[Entries taken from a collection]

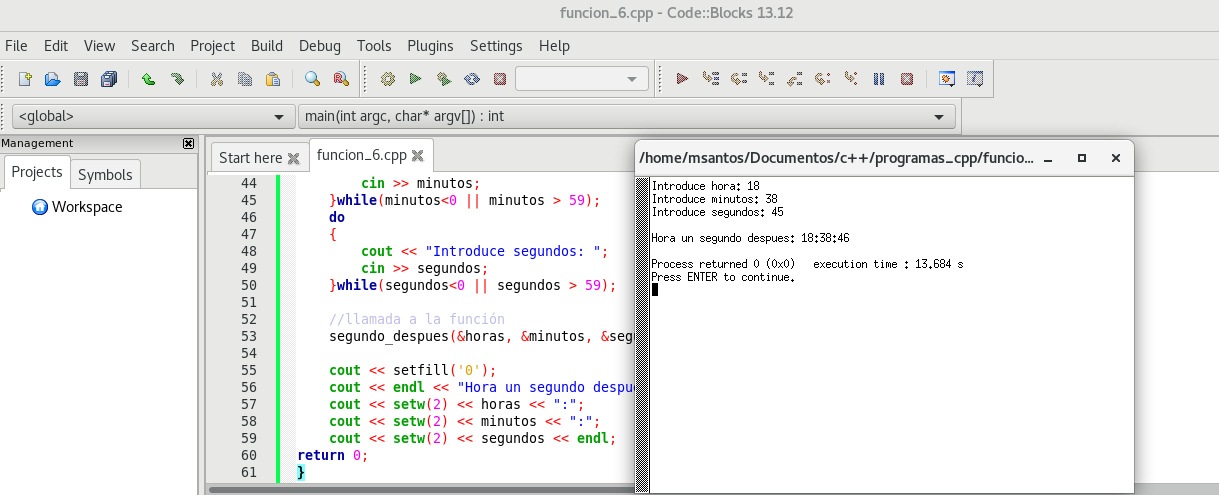
Task: Expand the build target dropdown
Action: tap(631, 79)
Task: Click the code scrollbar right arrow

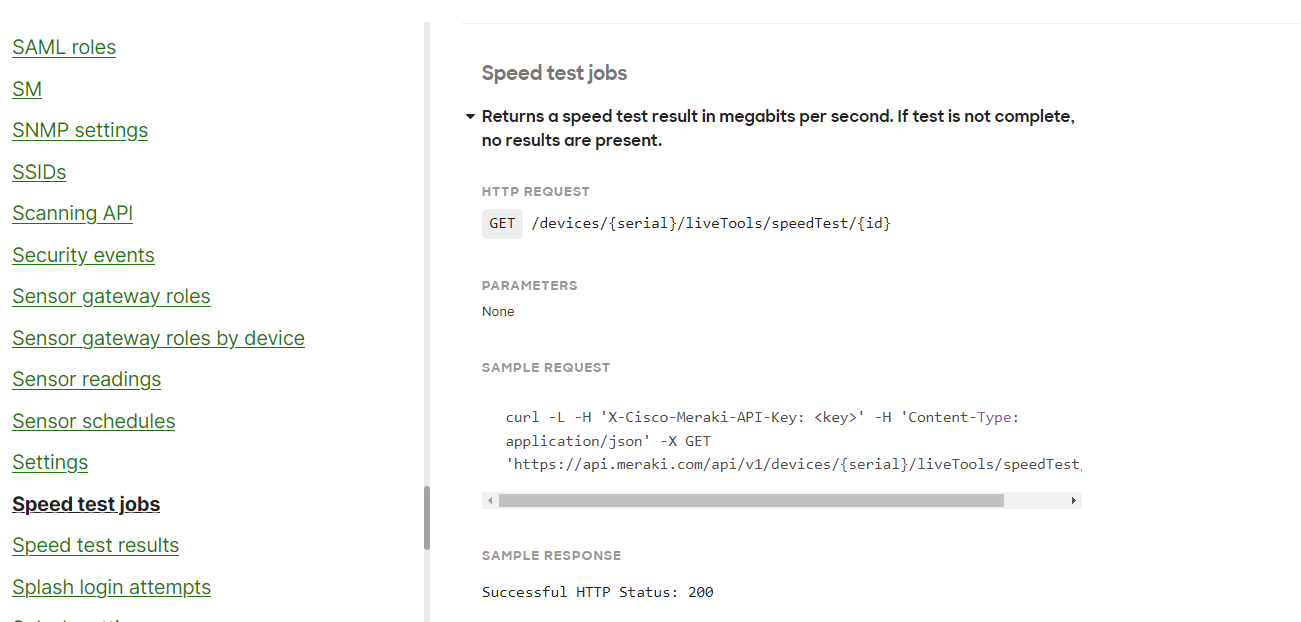Action: 1073,500
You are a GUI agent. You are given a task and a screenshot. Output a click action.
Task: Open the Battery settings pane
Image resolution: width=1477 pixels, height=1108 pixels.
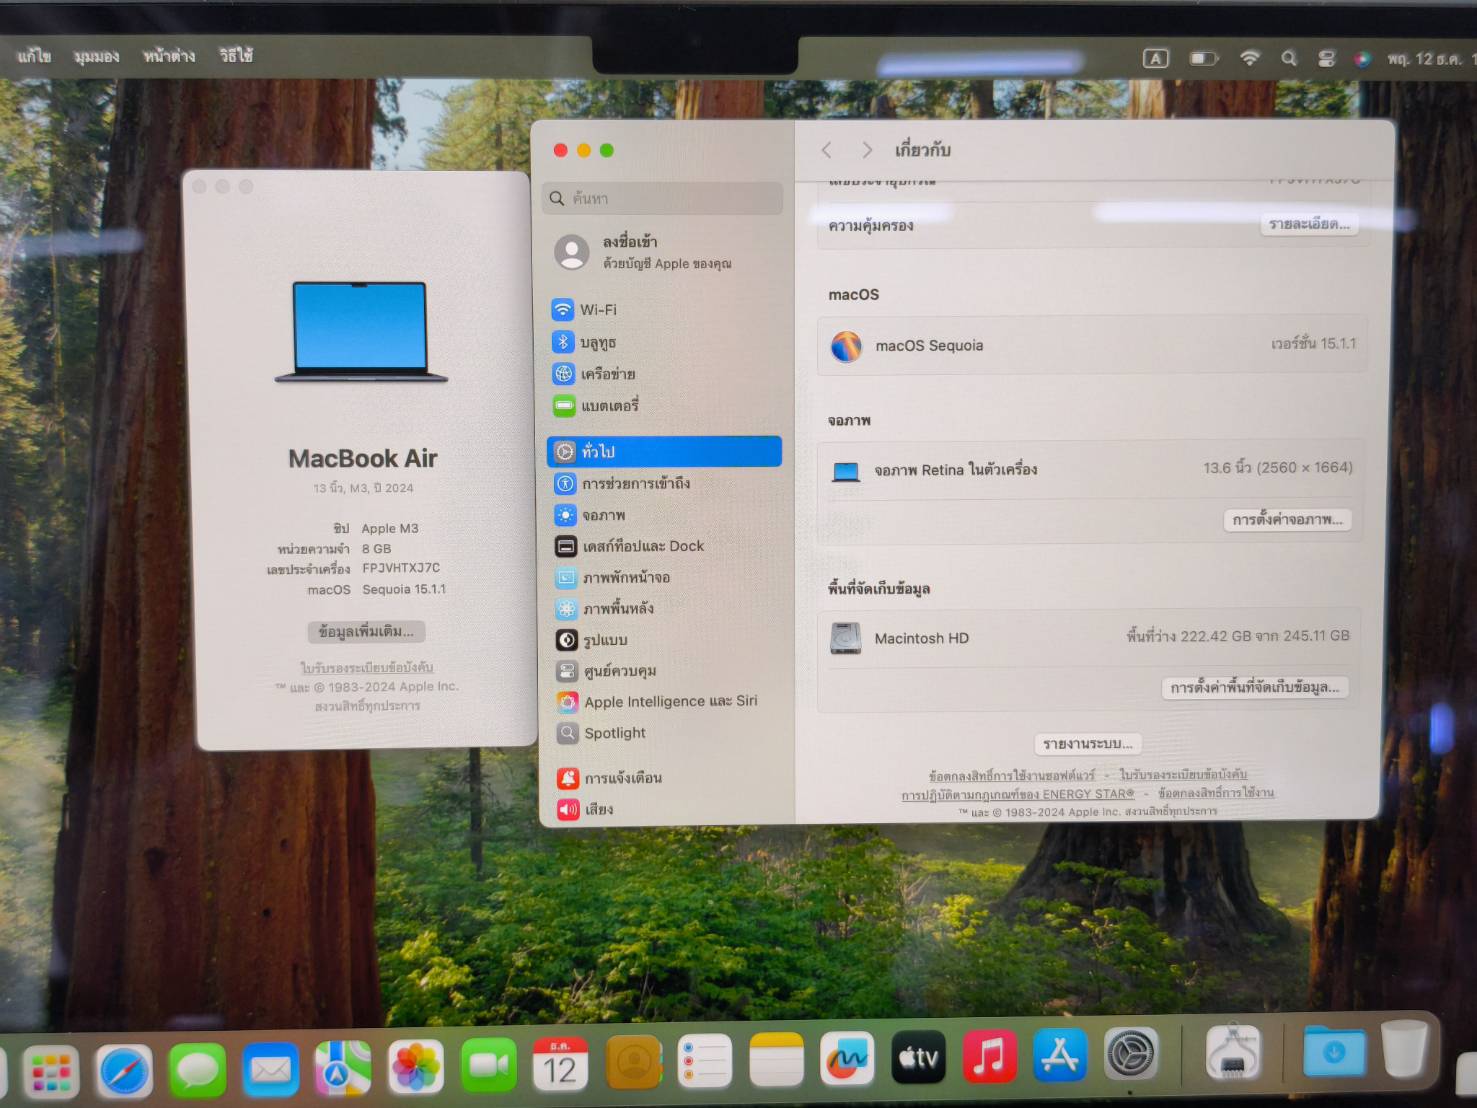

* INSTRUCTIONS FOR THE TASK
Above are the records; set down exactly the lines from the line containing "Task: Click the code scrollbar right arrow" through their last line, leaving every picture out.

* WRITTEN RESPONSE
Task: Click the code scrollbar right arrow

Action: 1073,500
You are a GUI agent. You are given a task and a screenshot. Output a click action.
Task: Open the Battery settings pane
Image resolution: width=1477 pixels, height=1108 pixels.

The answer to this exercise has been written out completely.